[[ DOCUMENT PASSAGE, beginning ]]
Why women should talk to their doctor about stroke risk
Stroke risk for women between the ages of 55 to 75 years old is nearly 1 in 5, making strokes the third leading cause of death for women in the United States. While many may think they know the signs and symptoms of stroke to watch for, a stroke can present differently in women than it does in men.
Jessica Crane, nurse practitioner in neurology, explained the way strokes and stroke risk are different in women, and what to talk about with your provider when it comes to your risk of stroke.
What are the typical symptoms of stroke in women?
The signs and symptoms of stroke you most likely think of include speech difficulties, weakness on one side of the body, numbness or tingling on one side, and facial weakness. While women may have all or any of these symptoms, they may also show signs of stroke that are not typical for men and are less commonly known.
Symptoms of stroke in women may include:
- Fatigue or generalized weakness
- Disorientation or feelings of confusion
- Chest pain and/or heart palpitations
- Shortness of breath
- Changes to vision
- Impairment of consciousness
- Loss of consciousness
“These symptoms are all too easy to mistake as something else,” said Crane. “It’s easy to try to put off seeing the doctor if it’s ‘just a headache,’ but when it comes to a stroke, every second counts. It’s essential to seek emergency care right away to ensure the best possible outcome if you have a stroke.”
Why are women at a higher risk for stroke?
Women have overall longer lifespans when compared to men, which increases the risk of stroke, but there are other issues as well that can result in these increased risks.
“Certain medications more often prescribed to women and also biological factors can all raise a woman’s risk for stroke, based on reproductive and hormonal changes women go through over the course of their lives,” said Crane.
You may not be certain of your overall risk, so speaking with your doctor and getting a more complete look at what might influence your chances of having a stroke can help you to make changes or take steps to prevent one before it happens.
Talk to your doctor about your risk of stroke
“One thing I heavily encourage women to speak to their doctors about is birth control,” said Crane. “Estrogen-containing birth control does increase your risk of stroke, especially for those who smoke or have other risk factors like high blood pressure, diabetes or obesity.”
For those women, progestin-only birth control may be just as effective without raising their risk.
[[ DOCUMENT PASSAGE, end ]]
[[ SOURCE DATA, beginning ]]
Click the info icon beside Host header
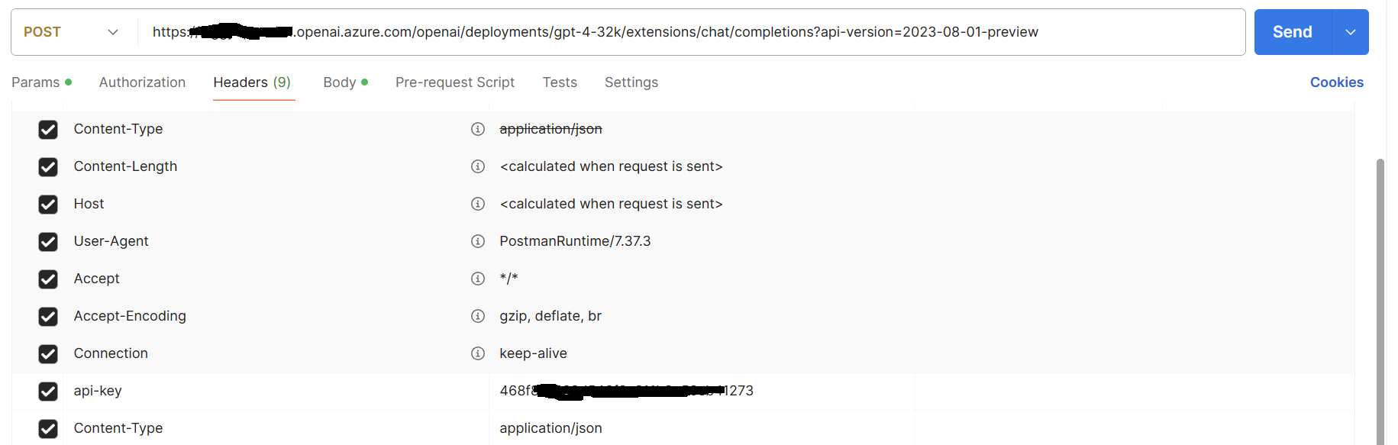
[[ SOURCE DATA, end ]]
● WORK REQUIRED:
Rewrite the passage of the stroke article above starting with "The signs and symptoms of stroke you" and going on through "less commonly known.", changing "speech difficulties" to "trouble speaking".

● TASK RESULT:
The signs and symptoms of stroke you most likely think of include trouble speaking, weakness on one side of the body, numbness or tingling on one side, and facial weakness. While women may have all or any of these symptoms, they may also show signs of stroke that are not typical for men and are less commonly known.